Paper No. 11
Presentation Time: 9:00 AM-6:00 PM


AMES, Dorothea V., RIGGS, Stanley R., CULVER, Stephen J. and MALLINSON, David J., Department of Geological Sciences, East Carolina University, Greenville, NC 27858,

In response to the increasing conflict between coastal land use and ongoing shoreline recession, the NC Legislature passed the Coastal Area Management Act (CAMA) in 1974. This act established the Coastal Resources Commission (CRC), the purpose of which was to develop policies, implement rules, and designate areas of environmental concern, based upon scientific data and recommendations from their Science Panel on Coastal Hazards. The conflict continues today as coastal development and shoreline recession proceed apace. Coastal development is increasingly dependent on highways located on vulnerable segments of wetlands and barrier islands at risk to storm dynamics as sea-level rises. In 2010, the CRC commissioned the Science Panel to write a report on expected sea-level rise in NC by 2100. One conclusion of this report, utilizing peer-reviewed scientific literature, was that a sea-level rise of 1 m by 2100 is likely. When this conclusion was presented, a storm of protest arose from developers and legislators resulting in a law that establishes a four-year moratorium on sea-level rise policy development and instructs the Science Panel to write an updated sea-level rise report by 2016.

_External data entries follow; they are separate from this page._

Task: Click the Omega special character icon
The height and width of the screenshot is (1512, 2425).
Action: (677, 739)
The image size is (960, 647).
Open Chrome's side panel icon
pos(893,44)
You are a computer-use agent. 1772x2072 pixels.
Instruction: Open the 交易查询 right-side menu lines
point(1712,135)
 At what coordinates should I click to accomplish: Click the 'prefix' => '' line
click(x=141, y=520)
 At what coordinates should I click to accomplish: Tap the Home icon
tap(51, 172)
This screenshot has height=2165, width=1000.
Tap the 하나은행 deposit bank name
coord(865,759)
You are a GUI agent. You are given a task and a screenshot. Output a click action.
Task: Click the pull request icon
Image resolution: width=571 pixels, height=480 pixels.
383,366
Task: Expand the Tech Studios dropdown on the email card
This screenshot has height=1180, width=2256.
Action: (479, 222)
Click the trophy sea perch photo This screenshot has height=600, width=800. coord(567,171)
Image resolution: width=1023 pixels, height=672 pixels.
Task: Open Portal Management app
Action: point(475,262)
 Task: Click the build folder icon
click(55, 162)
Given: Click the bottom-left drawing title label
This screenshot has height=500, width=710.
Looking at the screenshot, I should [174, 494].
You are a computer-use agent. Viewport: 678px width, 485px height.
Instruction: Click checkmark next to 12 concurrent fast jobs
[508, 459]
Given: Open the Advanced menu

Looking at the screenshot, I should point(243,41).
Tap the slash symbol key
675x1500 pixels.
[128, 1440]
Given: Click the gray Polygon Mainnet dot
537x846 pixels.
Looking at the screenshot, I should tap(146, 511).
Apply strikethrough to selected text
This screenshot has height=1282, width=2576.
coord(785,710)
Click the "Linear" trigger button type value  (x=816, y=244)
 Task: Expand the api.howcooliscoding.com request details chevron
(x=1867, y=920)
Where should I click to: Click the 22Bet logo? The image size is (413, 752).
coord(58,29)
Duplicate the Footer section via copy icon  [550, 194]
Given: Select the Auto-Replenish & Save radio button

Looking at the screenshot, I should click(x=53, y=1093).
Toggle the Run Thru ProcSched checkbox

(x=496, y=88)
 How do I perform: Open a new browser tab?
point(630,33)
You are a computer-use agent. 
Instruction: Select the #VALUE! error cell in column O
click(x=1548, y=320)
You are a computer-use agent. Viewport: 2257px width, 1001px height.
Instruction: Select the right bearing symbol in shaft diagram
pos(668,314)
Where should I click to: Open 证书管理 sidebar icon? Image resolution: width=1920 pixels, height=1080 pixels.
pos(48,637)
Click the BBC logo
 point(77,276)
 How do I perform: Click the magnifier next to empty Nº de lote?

To avoid such counterproductive confrontations, a new paradigm for the coast, specifically for transportation and tourism in northeastern NC, must be conceived. Such a paradigm is one that can channel the aspirations of the coastal tourism industry in a manner harmonious with predicted sea-level rise. The "Land of Water Coastal System” for NE NC offers such a paradigm. The region includes the drowned-river estuaries and associated marsh and swamp-forest wetlands of the Inner Banks, and the barrier islands of the Outer Banks. Multiple transportation alternatives by land, water, and air are envisioned; such alternatives would stimulate new industries, and serve as additional modes of transportation in support of failing highways. Public policy based on such a paradigm would protect coastal resources and help reduce hazards from storms while offering a viable future for the tourism industry and for the livelihoods of the residents who depend on it.